▶ _Directions for this task_: Only the lines of the data below from the one with "Given: Click the white" through the one with "is (538, 820)." are wanted. Repeat them exactly.

▶ _Excerpted data_:
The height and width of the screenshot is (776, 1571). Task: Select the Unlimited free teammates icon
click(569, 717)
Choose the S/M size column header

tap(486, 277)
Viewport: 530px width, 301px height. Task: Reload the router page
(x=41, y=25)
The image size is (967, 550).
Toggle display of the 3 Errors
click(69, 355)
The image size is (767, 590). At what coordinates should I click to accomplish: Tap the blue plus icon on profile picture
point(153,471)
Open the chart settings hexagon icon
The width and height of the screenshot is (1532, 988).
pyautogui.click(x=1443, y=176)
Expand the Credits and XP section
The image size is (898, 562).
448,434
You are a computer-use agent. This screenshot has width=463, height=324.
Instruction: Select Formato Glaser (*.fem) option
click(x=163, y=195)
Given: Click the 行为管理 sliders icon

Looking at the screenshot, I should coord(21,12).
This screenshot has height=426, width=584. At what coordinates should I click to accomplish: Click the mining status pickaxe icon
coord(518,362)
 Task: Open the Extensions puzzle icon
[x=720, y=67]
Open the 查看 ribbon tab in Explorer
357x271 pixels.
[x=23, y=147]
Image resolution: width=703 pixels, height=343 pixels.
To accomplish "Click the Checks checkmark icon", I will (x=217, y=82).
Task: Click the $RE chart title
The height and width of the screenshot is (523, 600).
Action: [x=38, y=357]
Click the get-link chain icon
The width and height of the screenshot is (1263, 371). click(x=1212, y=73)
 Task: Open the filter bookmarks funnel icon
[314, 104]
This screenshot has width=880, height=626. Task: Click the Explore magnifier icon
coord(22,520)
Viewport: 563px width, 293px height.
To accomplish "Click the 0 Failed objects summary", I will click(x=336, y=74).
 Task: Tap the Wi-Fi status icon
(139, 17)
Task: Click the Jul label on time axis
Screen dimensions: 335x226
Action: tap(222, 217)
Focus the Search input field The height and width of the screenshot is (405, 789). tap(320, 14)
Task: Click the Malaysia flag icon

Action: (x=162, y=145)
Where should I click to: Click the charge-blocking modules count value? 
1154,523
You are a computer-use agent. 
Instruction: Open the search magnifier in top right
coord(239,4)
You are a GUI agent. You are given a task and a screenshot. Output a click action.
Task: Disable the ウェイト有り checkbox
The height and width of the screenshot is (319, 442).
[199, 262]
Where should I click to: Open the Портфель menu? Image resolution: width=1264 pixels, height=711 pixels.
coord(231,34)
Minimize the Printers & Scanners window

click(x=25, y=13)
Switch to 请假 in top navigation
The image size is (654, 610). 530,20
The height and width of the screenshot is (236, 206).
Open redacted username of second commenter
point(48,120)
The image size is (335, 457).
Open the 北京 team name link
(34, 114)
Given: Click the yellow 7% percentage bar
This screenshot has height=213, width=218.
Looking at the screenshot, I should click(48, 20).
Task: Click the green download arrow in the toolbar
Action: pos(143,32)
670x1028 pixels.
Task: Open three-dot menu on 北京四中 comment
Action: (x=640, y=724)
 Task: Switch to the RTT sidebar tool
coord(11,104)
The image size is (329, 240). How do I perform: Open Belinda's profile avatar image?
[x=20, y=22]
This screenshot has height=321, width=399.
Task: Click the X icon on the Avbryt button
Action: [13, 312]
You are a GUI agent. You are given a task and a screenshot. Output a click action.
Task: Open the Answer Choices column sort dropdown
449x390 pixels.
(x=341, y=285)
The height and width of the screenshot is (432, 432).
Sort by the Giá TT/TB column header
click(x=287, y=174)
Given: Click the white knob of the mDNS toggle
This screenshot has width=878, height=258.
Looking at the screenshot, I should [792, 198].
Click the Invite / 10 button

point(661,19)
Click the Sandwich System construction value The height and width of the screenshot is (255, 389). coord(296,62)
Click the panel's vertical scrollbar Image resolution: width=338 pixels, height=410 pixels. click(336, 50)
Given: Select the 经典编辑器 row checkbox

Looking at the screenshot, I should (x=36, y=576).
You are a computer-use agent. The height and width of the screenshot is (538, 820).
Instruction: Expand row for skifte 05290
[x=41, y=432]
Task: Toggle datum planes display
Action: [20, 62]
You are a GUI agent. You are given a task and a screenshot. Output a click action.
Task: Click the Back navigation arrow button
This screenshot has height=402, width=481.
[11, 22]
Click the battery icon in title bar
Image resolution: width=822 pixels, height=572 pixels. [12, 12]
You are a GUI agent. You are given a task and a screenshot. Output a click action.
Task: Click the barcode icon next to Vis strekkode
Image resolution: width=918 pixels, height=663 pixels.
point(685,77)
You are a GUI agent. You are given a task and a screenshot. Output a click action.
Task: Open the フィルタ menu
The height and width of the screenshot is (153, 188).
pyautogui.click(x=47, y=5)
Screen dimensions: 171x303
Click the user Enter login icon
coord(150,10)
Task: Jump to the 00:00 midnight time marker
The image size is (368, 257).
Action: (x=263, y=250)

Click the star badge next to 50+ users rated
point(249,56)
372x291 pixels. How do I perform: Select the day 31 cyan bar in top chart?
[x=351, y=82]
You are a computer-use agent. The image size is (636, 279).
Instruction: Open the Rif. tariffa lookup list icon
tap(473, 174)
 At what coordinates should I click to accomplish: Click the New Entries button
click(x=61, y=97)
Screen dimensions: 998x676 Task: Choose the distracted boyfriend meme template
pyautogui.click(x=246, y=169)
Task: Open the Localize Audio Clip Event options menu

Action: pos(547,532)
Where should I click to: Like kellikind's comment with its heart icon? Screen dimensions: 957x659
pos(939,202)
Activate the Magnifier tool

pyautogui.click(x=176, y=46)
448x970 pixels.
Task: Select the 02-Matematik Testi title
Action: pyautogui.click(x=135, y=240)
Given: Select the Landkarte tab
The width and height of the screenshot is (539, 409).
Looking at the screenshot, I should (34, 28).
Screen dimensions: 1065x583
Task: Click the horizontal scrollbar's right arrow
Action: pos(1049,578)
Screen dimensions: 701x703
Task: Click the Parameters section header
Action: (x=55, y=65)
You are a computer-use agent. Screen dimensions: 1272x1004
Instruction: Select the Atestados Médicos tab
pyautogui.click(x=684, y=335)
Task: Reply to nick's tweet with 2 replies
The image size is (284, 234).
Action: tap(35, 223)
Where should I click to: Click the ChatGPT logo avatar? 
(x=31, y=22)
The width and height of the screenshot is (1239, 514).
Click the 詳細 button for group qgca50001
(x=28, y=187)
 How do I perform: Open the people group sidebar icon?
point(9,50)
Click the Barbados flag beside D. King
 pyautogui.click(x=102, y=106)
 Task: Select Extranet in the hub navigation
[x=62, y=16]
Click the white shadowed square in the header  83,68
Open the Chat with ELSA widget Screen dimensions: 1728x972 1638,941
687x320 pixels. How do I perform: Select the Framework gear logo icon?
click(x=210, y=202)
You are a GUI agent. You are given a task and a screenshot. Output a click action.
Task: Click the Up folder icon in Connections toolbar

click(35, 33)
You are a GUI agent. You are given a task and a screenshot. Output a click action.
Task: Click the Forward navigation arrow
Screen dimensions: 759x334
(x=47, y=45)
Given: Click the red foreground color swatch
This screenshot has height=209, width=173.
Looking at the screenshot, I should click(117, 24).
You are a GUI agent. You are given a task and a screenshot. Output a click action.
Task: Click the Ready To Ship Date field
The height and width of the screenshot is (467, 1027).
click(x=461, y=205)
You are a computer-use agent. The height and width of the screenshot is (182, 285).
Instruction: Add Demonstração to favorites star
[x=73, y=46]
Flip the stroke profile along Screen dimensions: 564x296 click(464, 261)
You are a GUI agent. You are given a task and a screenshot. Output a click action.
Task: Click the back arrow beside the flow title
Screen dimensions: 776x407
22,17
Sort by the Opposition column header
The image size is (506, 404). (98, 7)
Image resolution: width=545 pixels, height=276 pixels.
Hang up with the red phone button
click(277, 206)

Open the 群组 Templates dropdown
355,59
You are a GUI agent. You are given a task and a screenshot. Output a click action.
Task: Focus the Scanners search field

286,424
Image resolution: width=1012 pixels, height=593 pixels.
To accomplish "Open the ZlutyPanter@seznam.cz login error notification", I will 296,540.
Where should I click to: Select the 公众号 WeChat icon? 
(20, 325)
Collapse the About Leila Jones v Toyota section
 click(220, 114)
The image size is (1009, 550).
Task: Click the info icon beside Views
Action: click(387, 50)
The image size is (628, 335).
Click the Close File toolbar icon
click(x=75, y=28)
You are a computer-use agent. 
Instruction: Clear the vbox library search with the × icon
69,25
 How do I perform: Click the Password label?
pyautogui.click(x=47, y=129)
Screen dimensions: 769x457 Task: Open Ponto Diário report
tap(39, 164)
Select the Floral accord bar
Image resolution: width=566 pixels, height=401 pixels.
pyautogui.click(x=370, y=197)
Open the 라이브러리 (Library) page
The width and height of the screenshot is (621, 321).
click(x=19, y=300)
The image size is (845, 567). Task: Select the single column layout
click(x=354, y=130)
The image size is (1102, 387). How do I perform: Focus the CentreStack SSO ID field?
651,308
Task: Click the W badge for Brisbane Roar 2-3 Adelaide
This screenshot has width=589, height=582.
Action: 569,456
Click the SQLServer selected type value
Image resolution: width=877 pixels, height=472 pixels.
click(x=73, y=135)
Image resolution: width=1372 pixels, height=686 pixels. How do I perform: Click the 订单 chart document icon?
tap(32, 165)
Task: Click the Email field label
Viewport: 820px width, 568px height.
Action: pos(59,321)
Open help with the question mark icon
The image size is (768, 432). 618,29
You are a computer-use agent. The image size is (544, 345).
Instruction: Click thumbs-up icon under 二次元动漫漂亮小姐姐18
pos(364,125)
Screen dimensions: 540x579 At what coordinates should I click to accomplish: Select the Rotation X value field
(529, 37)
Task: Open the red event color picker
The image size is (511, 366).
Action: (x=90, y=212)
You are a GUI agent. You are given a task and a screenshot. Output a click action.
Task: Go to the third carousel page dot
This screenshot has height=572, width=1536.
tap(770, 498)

▶ _Written reply_:
Given: Click the white knob of the mDNS toggle
This screenshot has width=878, height=258.
Looking at the screenshot, I should [792, 198].
Click the Invite / 10 button

point(661,19)
Click the Sandwich System construction value The height and width of the screenshot is (255, 389). coord(296,62)
Click the panel's vertical scrollbar Image resolution: width=338 pixels, height=410 pixels. click(336, 50)
Given: Select the 经典编辑器 row checkbox

Looking at the screenshot, I should (x=36, y=576).
You are a computer-use agent. The height and width of the screenshot is (538, 820).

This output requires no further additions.